That is weird. I see NTO should be using this to start stalld: ExecStart=/usr/bin/chrt -f 10 /usr/local/bin/stalld --systemd $CLIST $AGGR $BP $BR $BD $THRESH $LOGGING $FG $PF And that should to setting FIFO:10. Can you double check the stalld systemd unit that is present on the node?
Oh.. I think I know what happened. RHCOS 8.4 includes stalld and systemd picked up the unit shipped with it instead of the unit that NTO creates. Jirka: Where do you install the systemd unit that you install via NTO?
(In reply to Martin Sivák from comment #1) > That is weird. I see NTO should be using this to start stalld: > > ExecStart=/usr/bin/chrt -f 10 /usr/local/bin/stalld --systemd $CLIST $AGGR > $BP $BR $BD $THRESH $LOGGING $FG $PF Where do you see this, Martine? sh-4.4# grep ExecStart= /usr/lib/systemd/system/stalld.service ExecStart=/usr/bin/stalld --systemd $CLIST $AGGR $BP $BR $BD $THRESH $LOGGING $FG $PF NTO no longer ships the stalld unit files as of: https://github.com/openshift/cluster-node-tuning-operator/pull/226 The CoreOS-shipped stalld.service file is now used and that one seems to be missing the "/usr/bin/chrt -f 10" as pointed out by Brent.

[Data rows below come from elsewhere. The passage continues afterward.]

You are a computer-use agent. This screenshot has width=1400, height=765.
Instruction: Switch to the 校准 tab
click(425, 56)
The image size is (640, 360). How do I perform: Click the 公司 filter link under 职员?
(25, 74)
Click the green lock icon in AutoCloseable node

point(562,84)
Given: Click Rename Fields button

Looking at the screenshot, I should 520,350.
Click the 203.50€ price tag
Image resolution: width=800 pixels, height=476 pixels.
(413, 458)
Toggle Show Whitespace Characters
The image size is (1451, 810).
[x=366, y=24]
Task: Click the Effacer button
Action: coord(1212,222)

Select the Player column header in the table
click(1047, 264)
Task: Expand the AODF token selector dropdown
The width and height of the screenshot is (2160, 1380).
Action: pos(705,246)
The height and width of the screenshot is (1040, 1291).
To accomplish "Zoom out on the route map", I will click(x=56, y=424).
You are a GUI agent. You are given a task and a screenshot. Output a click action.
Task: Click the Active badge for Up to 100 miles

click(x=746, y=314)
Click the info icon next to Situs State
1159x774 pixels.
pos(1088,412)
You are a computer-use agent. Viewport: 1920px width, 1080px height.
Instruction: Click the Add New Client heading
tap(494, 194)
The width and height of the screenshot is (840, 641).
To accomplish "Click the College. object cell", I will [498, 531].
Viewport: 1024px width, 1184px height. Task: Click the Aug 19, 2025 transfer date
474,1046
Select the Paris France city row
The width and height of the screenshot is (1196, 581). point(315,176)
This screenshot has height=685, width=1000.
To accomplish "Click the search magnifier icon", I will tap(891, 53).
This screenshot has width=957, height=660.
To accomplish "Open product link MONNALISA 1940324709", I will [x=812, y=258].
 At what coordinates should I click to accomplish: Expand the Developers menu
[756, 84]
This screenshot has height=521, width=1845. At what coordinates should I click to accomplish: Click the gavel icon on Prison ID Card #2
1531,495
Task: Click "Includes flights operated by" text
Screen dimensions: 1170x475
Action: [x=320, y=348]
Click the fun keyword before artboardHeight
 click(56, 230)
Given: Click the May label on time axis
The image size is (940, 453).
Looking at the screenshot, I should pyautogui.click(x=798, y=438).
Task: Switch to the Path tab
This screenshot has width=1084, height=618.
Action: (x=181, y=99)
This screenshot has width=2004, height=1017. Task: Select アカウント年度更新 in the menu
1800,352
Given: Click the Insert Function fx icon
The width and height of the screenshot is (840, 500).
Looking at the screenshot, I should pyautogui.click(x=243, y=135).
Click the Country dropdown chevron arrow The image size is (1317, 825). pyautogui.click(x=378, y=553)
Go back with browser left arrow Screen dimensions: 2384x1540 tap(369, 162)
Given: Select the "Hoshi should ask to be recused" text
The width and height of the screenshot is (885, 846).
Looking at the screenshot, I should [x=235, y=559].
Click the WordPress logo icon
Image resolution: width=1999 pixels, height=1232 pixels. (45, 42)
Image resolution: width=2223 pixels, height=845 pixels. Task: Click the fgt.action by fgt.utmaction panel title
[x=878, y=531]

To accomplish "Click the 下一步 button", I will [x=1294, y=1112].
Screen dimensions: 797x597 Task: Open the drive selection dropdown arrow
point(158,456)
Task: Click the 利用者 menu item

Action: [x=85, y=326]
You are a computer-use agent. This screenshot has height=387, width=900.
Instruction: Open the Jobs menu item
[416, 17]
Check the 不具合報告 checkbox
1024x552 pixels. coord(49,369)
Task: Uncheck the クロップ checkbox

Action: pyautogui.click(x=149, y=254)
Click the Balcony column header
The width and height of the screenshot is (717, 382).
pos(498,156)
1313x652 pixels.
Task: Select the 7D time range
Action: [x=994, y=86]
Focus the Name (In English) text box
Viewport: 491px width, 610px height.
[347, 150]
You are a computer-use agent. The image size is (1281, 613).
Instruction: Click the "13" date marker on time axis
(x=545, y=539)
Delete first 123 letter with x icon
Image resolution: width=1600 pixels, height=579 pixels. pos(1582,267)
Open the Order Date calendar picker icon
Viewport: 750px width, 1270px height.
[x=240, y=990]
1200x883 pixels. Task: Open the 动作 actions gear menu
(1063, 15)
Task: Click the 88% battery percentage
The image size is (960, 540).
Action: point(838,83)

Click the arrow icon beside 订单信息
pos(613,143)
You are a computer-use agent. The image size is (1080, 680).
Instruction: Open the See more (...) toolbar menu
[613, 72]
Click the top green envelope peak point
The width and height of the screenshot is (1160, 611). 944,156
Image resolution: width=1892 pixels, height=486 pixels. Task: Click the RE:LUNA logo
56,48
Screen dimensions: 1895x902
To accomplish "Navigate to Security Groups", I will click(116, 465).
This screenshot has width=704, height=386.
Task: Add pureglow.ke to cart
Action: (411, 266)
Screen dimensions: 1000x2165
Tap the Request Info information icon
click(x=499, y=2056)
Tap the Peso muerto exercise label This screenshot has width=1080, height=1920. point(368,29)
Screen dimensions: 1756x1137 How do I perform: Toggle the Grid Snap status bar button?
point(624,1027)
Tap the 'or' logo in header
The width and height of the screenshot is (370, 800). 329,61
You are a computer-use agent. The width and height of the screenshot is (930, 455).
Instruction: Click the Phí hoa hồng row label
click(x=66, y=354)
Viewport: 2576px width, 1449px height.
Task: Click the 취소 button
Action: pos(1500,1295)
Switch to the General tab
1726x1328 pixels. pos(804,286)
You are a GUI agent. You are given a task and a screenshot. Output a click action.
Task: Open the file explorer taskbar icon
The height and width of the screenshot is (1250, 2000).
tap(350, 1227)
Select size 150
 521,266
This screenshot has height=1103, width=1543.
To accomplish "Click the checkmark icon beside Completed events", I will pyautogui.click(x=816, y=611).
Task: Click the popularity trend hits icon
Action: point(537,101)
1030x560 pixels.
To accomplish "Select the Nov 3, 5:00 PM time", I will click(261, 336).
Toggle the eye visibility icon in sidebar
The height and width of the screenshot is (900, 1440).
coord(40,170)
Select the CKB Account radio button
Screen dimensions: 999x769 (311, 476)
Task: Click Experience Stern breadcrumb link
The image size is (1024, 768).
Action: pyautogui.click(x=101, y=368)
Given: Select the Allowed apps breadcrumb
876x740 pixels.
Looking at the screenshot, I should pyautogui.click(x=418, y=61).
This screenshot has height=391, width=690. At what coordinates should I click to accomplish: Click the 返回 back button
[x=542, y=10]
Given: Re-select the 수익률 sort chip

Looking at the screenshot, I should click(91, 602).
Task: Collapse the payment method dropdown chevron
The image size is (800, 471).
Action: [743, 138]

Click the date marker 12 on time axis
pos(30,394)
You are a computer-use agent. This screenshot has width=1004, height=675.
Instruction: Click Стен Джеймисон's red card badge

(In reply to Martin Sivák from comment #3) > Jirka: Where do you install the systemd unit that you install via NTO? Again, NTO no longer installs any systemd stalld unit files, it relies on the CoreOS provided ones.
I found it here: https://github.com/openshift/cluster-node-tuning-operator/blob/master/pkg/tuned/host_payload.go#L80
Fixed in 4.9.0-0.nightly-2021-06-18-002931 and above. The next OCP 4.8 nightly should also have the fix as https://github.com/openshift/cluster-node-tuning-operator/pull/237 merged a while ago.
Thanks Jirka!
Verifying the bug fix on : oc version Client Version: 4.8.0-0.nightly-2021-06-22-192915 Server Version: 4.8.0-0.nightly-2021-06-22-192915 Kubernetes Version: v1.21.0-rc.0+120883f oc get csv NAME DISPLAY VERSION REPLACES PHASE performance-addon-operator.v4.8.0 Performance Addon Operator 4.8.0 Succeeded Verify that stalld runs now as sched_fifo : ps -ef | grep stalld root 7294 1 0 14:16 ? 00:00:00 /usr/local/bin/stalld --systemd -p 1000000000 -r 10000 -d 3 -t 20 --log_syslog --log_kmsg --foreground --pidfile /run/stalld.pid systemctl status stalld # Write a pidfile # ex: PF=--pidfile /run/stalld.pid Environment=PF="--pidfile /run/stalld.pid" ExecStartPre=/usr/local/bin/throttlectl.sh off ExecStart=/usr/bin/chrt -f 10 /usr/local/bin/stalld --systemd $CLIST $AGGR $BP $BR $BD $THRESH $LOGGING > ExecStopPost=/usr/local/bin/throttlectl.sh on Restart=always User=root As it can be noticed above , stalld binary is used now from nto & running with fifo scheduler (fifo flag of chrt is -f) with priority 10.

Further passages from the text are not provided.